Momesso diz que o projeto ainda está em forma embrionária, mas o fato é que seu espírito empreendedor e seu amor pela arte são inquestionáveis. Entre os volpistas, ele tem algumas das melhores telas do pintor, assim como raras obras de seus contemporâneos, destacando-se pinturas de Ernesto de Fiori (1884-1945). Sua relação próxima com os pintores, que inclui visitas periódicas aos seus ateliês, diferencia Momesso de outros colecionadores.
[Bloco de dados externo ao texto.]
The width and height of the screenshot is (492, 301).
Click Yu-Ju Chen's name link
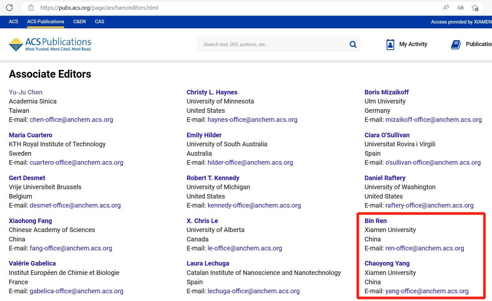tap(25, 92)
Ex-proprietário de uma rede de escolas de ensino da língua inglesa, ele invariavelmente mostrou inclinação para pintores como Mick Carmicelli, que registrou a transformação arquitetônica e urbanística de São Paulo de um ponto de vista único, o de um ser solitário que vê o mundo pela janela de seu ateliê, carregando na atmosfera soturna da cidade.

Eleonore Koch, igualmente, foi outro espírito isolado, alheio aos apelos do mercado, que criou paisagens e naturezas-mortas com base em fotografias e objetos presenteados pelos amigos colecionadores – muitos deles por Momesso. “Ambos têm muito a ver com minha alma”, resume o colecionador sobre essas duas afinidades eletivas. E generosas: Eleonore doou em testamento duas obras para a Pinacoteca: uma tela de José Antonio da Silva (Fuga para o Egito) e um nu em terracota de Bruno Giorgi.